The industrial sector, too, continues to be one of Nairobi’s leading real estate market sectors. Developers’ interest matched with occupiers’ demand especially in the SMEs, agricultural and FMCG sectors means that there are unlimited opportunities in the market for investors. With only 11% of the total stock estimated at 17 million sq. ft under development, the market remains largely undersupplied especially with regards to purpose-built warehousing. As such, investors are increasingly exploring the space with private equity or investor-operator-type models. Quite notably, over 80% of the projects in the pipeline tracked by Estate Intel are already under construction, while the others remain conceptual.

On the other hand, traditional sectors such as the office sector are currently oversupplied.

The office sector for example, has an estimated 2,452,385 sq. ft under development in 2022. This accounts for approximately 20% of total stock. Combined with low take-up activity, due to rising inflation and election related uncertainty, the market has a clear existing supply glut.

“Generally, the market remains largely tenant driven with key markets such as Kilimani and Westlands recording little to no growth in rents estimated at -0.4% and 0.5% respectively over the past 5 years. Interestingly, Grade A offices continue to reflect relatively lower vacancy levels estimated at 20%. This has been underpinned by the flight to quality trend that has continued to drive occupier preferences for grade A offices, with major occupiers especially multinationals opting to take up space in this segment,” Gikonyo Gitonga, Managing Director Axis Real Estate noted.

In contrast, the retail sector development pipeline seems to have dried up altogether. A large proportion (64%) of the development pipeline is on hold potentially due to the existing oversupply following on the oversupply recorded between 2016 and 2018 that has seen total stock accumulate to approximately 6,921,194 sq. ft.

Mwai explained, “Interestingly, Nairobi continues to feature as one of the leading retail hubs across Sub Saharan Africa with a retail density estimated at 0.14, higher than most cities in Africa such as Lagos and Accra who have a recorded density of 0.018 and 0.06 respectively. While the future may not be as positive for the market, product differentiation by developers will create all the difference.”

On the outlook for the market, Estate Intel points to the current macro-economic environment as the main driving factor.

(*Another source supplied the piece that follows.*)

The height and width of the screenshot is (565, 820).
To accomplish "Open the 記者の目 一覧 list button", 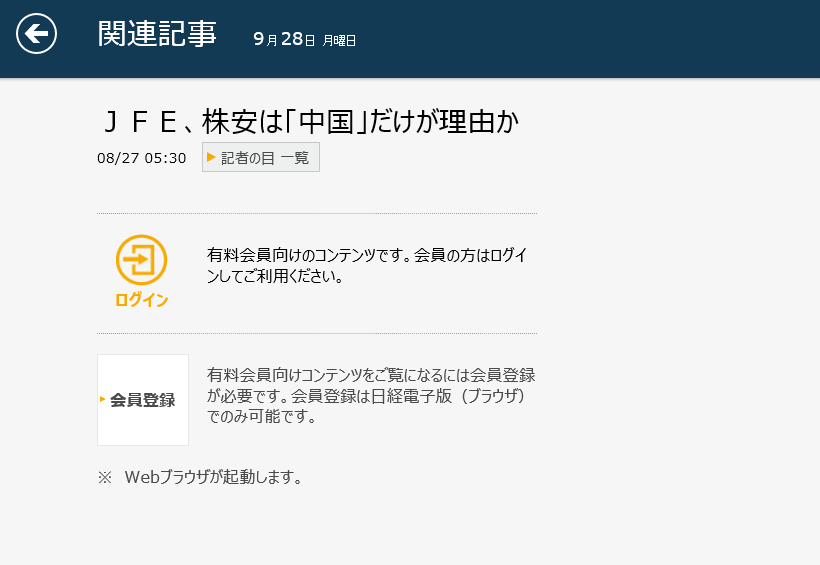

“While Nairobi is often regarded as the gateway to East Africa due to its favorable economic policies and tourist friendly tone, election related uncertainty, currency devaluation as well as rising inflation rates have impacted on general transaction activity especially in the office, retail and residential sectors. This currency devaluation has led to challenges that include but are not limited to, an increase in construction costs and slowed down project financing. However, with the right balance in measures and incentives, market activity could pick up during the course of the year.” Mwai concluded.